TLDR
- DA Davidson initiates Micron with a Buy rating and a Street-high $1,000 price target, implying ~91% upside
- The bull case centers on AI creating a longer, structurally different memory cycle than previous ones
- Micron signed a five-year supply deal in March — the first of its kind among memory suppliers
- TD Cowen raised its target to $660 from $550, also maintaining a Buy rating
- Micron’s HBM market share grew from ~5% in 2024 to ~21% by Q2 2025, passing Samsung
Micron Technology received two bullish analyst calls on Monday, with DA Davidson setting the highest price target on Wall Street at $1,000 per share.
DA Davidson analyst Gil Luria initiated coverage with a Buy rating, arguing that AI is changing the memory industry in a way markets haven’t fully priced in yet. His $1,000 target implies roughly 91% upside from Micron’s recent closing price of $524.56.

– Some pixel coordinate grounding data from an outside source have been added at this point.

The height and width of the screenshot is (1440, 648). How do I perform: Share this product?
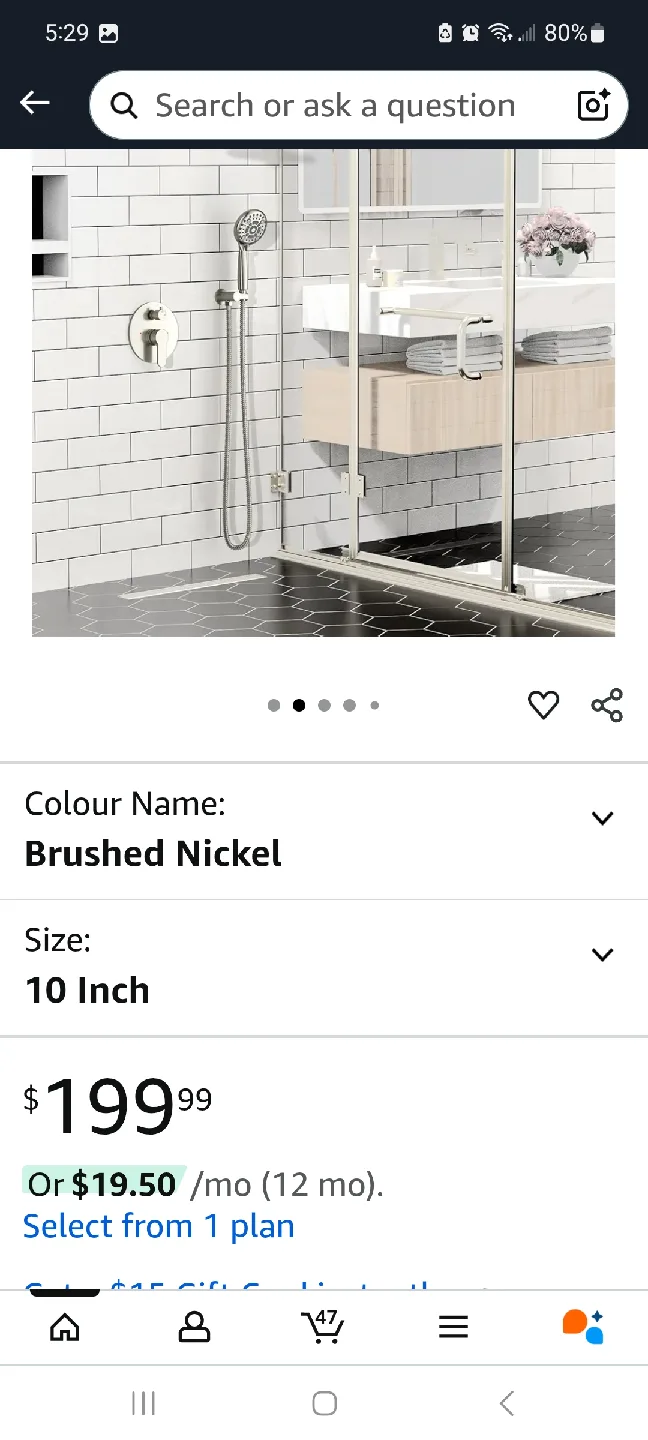tap(607, 705)
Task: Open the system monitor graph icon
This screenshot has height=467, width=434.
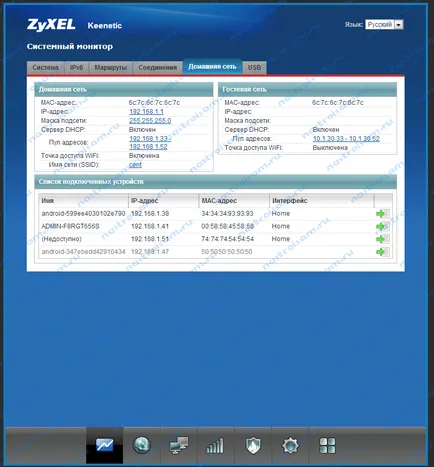Action: (x=104, y=445)
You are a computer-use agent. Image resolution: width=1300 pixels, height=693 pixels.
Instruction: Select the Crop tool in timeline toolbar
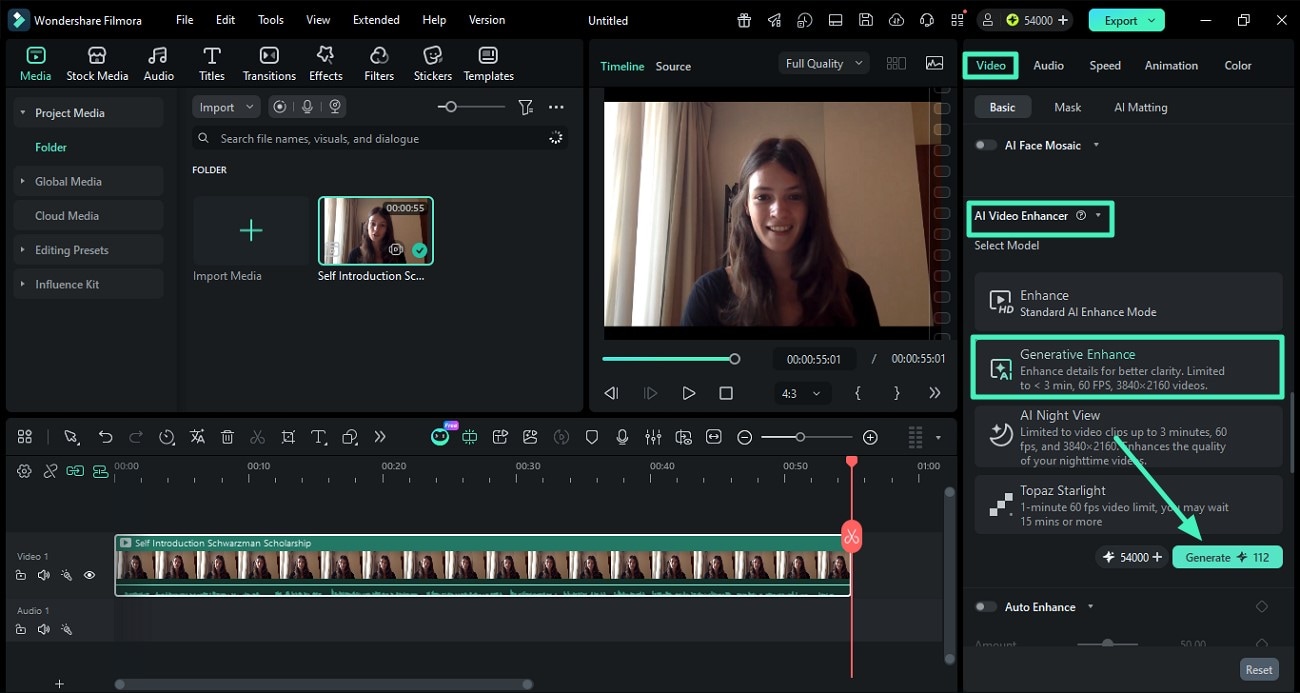click(288, 437)
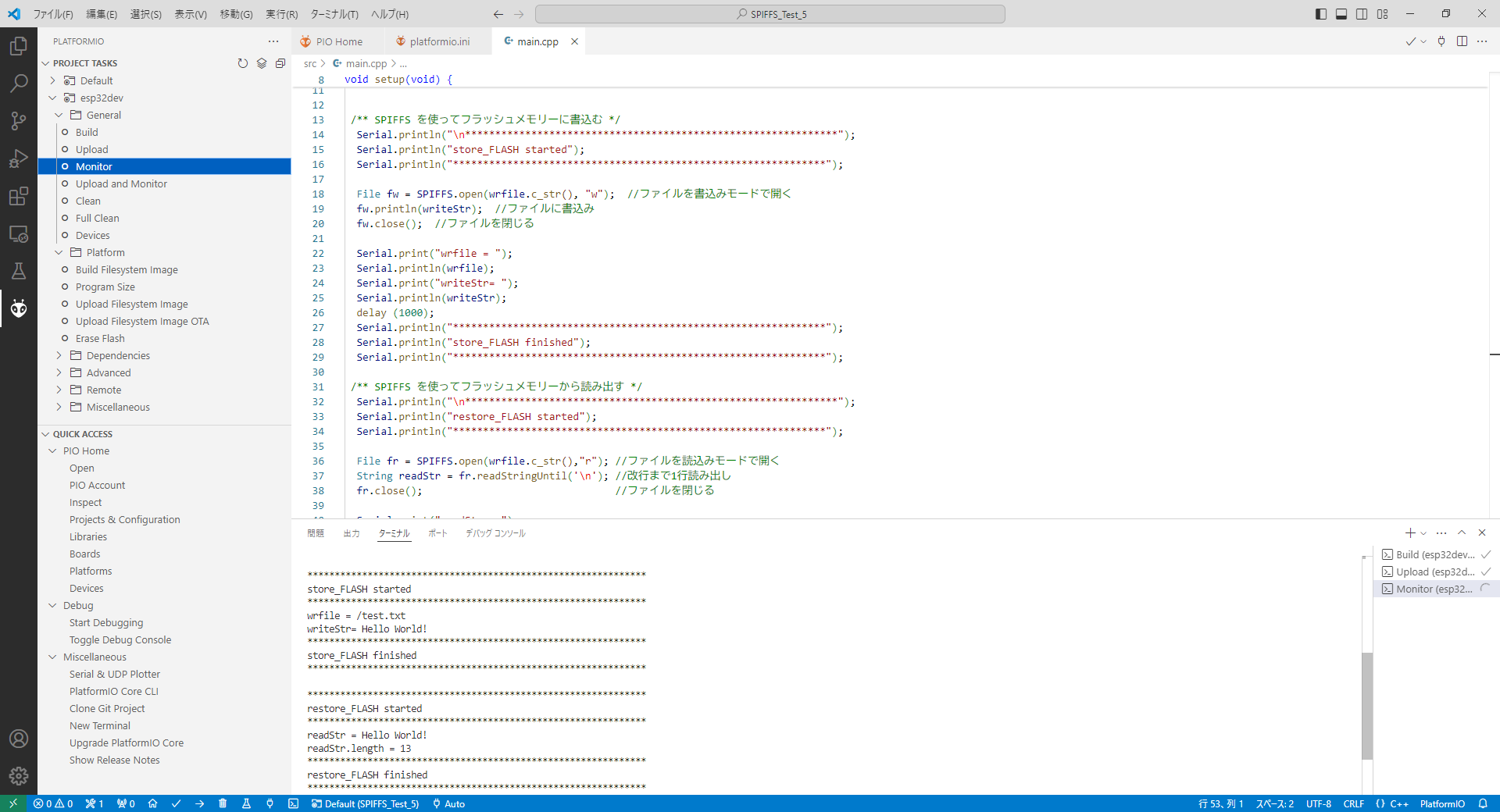
Task: Refresh the Project Tasks list
Action: (x=243, y=63)
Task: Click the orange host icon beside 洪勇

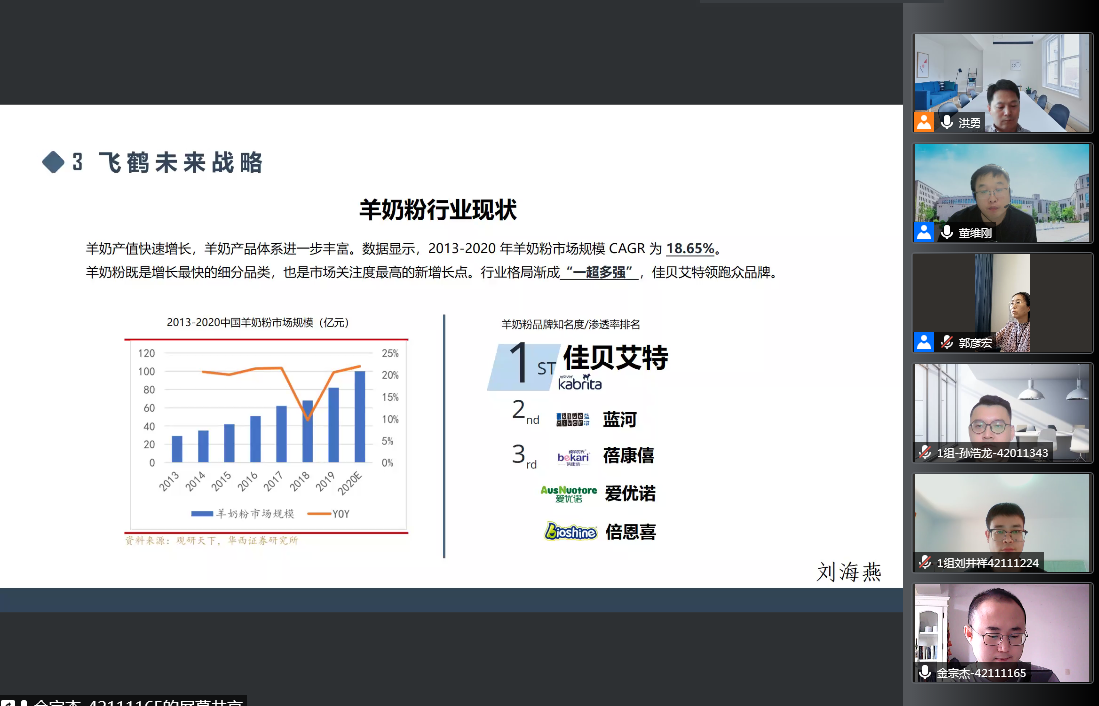Action: (924, 122)
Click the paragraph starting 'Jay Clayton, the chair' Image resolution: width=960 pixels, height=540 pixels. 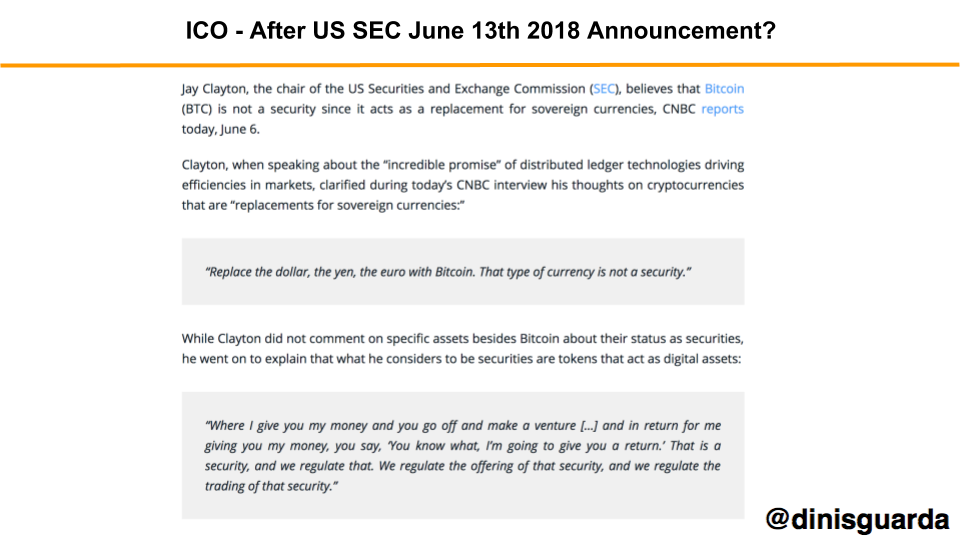(x=463, y=109)
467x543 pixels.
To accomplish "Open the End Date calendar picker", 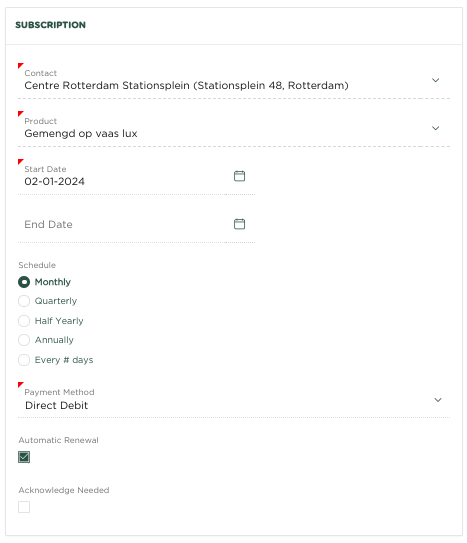I will click(x=239, y=224).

The target is based on 10x Micron’s fiscal year 2030 earnings estimate of $139 per share, discounted back three years at a 10% rate.
Luria’s core argument is that prior memory cycles had a fixed demand ceiling — capacity eventually outpaced demand, margins fell, and the cycle ended. AI breaks that pattern.
“Each new compute deployment unlocks new use cases, creating incremental demand that didn’t exist before the infrastructure was built,” Luria wrote.
He also pointed to the rise of multi-year strategic customer agreements as a sign of how the industry is shifting. Micron announced a five-year supply deal in March, the first memory supplier to do so. Samsung and SK Hynix are said to be in similar talks with hyperscalers.
HBM Is the Real Story
High-bandwidth memory is at the center of Micron’s growth story. The company grew its HBM market share from around 5% in 2024 to approximately 21% by Q2 2025, overtaking Samsung to become the second-largest HBM supplier.
Luria also flagged Micron’s node leadership — four consecutive generations ahead in DRAM, three in NAND — as a compounding cost advantage that the market may be undervaluing.
“The market is still framing the cycle through the lens of prior downturns, which appears to underestimate the demand environment,” he said.
TD Cowen Also Raises Target
TD Cowen raised its price target on Micron to $660 from $550, while keeping its Buy rating. The firm said long-term supply agreements are being structured with gross margin floors around 60% and ceilings in the high-80s percentage range.
TD Cowen noted the next catalyst for the stock is more about durability than earnings upside, with AGI-driven CPU demand potentially supporting the DRAM narrative longer term.
The firm expects Micron’s earnings per share to beat Street estimates by around 20% in the May quarter — projecting $23 versus the $19 consensus — and by 18% in the August quarter at $27 versus $23.
TD Cowen’s calendar year 2027 EPS estimate sits at $110, slightly above the Street’s $106.
The firm did flag near-term headwinds in the second half of the year, noting that transitions from high to lower gross margins have historically weighed on the stock.
Micron’s current gross profit margin stands at 58.44% over the last twelve months, with the stock trading at a P/E ratio of 23.42.
Melius Research also recently initiated coverage with a Buy rating and a $700 price target, forecasting 41% upside.
Micron stock was trading at $495 on Monday, down about 5.6% on the session.